Ngomongin soal anak tunggal, stereotype di lingkungan masyarakat masih banyak yang menilai kalau anak tunggal itu cenderung manja, egosentris, dan antisosial. Hal ini memang dikarenakan si anak tunggal selalu dituruti segala keinginannya, yang ujung-ujungnya bikin anak manja karena nggak punya daya juang untuk memperoleh sesuatu.
Apa iya anak manja semua akan seperti ini? Tunggu dulu.
“Nggak juga, kok. Siapa bilang anak tunggal akan selalu seperti itu? Semua tentu akan berpulang ke cara pengasuhan orangtua lebih dulu. Anak-anak sedari awal perlu diajarkan cara berjuang, bagaimana bisa berbagai, tahu rasanya untuk menjadi kalah. Kalau memang nggak bisa berbagai dengan saudara kandung, hal itu kan tetap bisa dilakukan dengan siapapun. Misalnya, dengan temannya, pengasuhnya dan tentu saja dengan orangtua. Yang penting keterempilan sosial itu memang perlu dibangun sejak kecil,” papar Mbak Anna Surti Ariani, S.Psi., M.Si.
Intinya, sih, memang akan kembali lagi bagaimana cara kita mengasuh. Ya, kalau memang sedari awal sudah nggak tepat, mau anak satu atau selusin tetap saja bisa bikin anak manja dan tumbuh jadi anak yang nggak tangguh.
Oleh karena itu Mbak Nina kembali mengingatkan, sebagai orang kita jangan sampai salah kaprah menerapkan positive parenting. Jangan menjadikan anak sebagai raja, yang selalu dituruti kemauannya. Mendidik anak perlu seimbang antara cinta dan logika.

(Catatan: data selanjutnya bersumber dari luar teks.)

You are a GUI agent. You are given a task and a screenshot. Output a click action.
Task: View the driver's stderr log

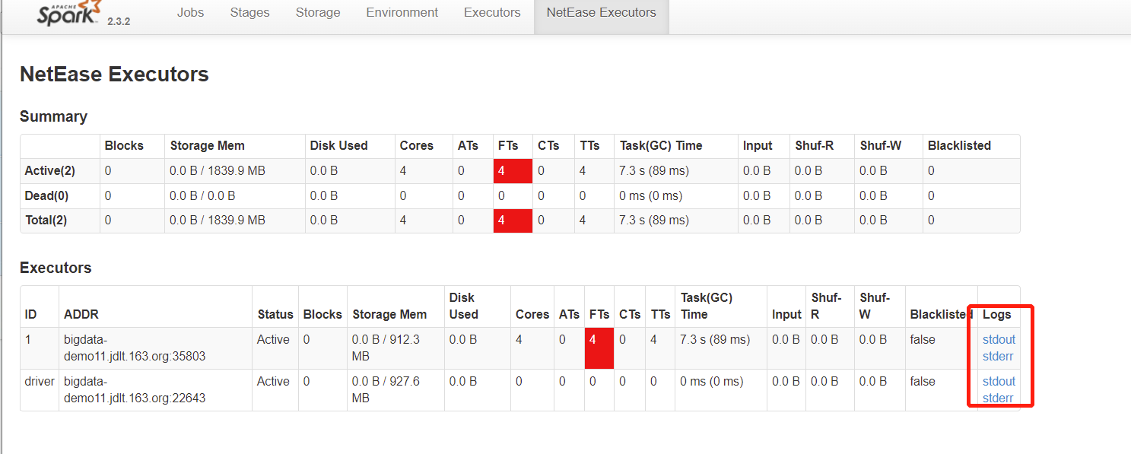point(998,398)
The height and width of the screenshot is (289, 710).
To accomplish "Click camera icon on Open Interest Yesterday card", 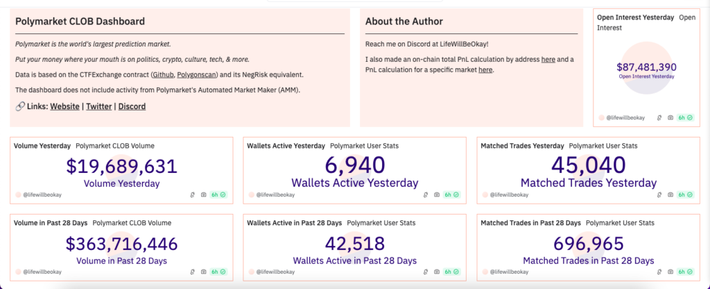I will (x=670, y=118).
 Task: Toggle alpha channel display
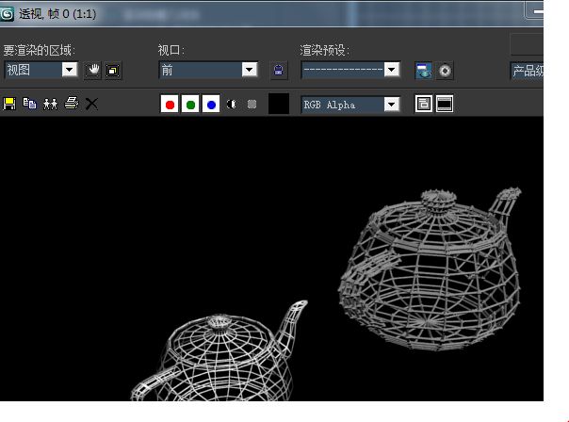point(231,105)
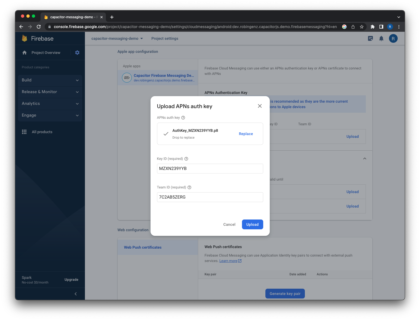Click the Team ID input field
Screen dimensions: 420x320
pyautogui.click(x=210, y=197)
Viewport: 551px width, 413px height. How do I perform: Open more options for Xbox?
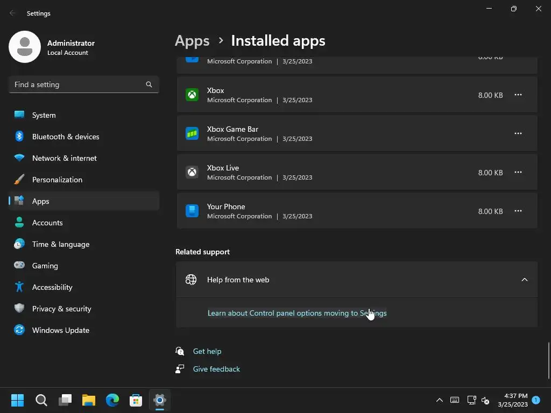pyautogui.click(x=518, y=95)
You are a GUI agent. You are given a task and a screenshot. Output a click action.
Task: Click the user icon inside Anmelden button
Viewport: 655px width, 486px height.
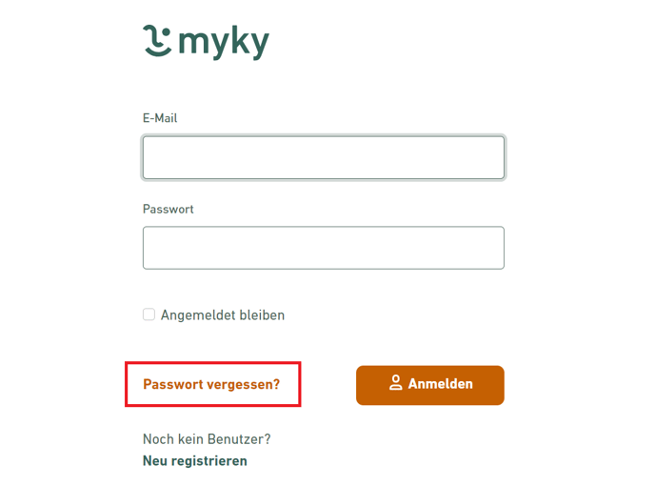click(396, 383)
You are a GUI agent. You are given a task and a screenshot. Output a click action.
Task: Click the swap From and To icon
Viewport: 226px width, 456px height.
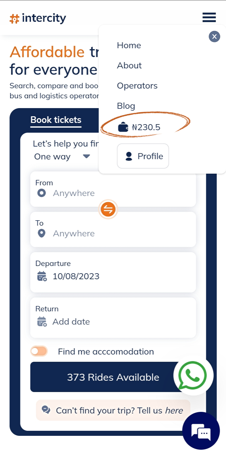pos(108,209)
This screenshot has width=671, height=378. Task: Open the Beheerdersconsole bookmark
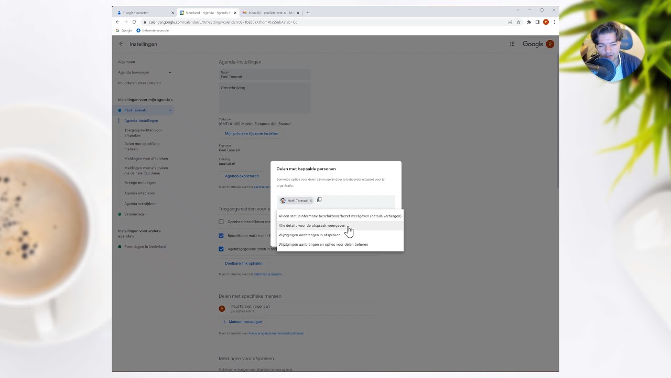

Selain itu, pola pengasuhan ini idealnya juga jangan sampai dirusak oleh perlakuan keluarga atau orang terdekat yang mengistimewakan si anak tunggal. Untuk itu, pola asuh dan segala kesepatakan harus diketahui oleh keluarga terdekat lainnya. Supaya nggak memperlakukan anak kita seperti anak emas. Mau punya anak satu atau selusin, toh, semua tergantung bagaimana dengan cara pola asuh yang kita terapkan ke anak. Kalau begitu, yuk sama-sama belajar untuk tidak salah kaprah jadi orangtua.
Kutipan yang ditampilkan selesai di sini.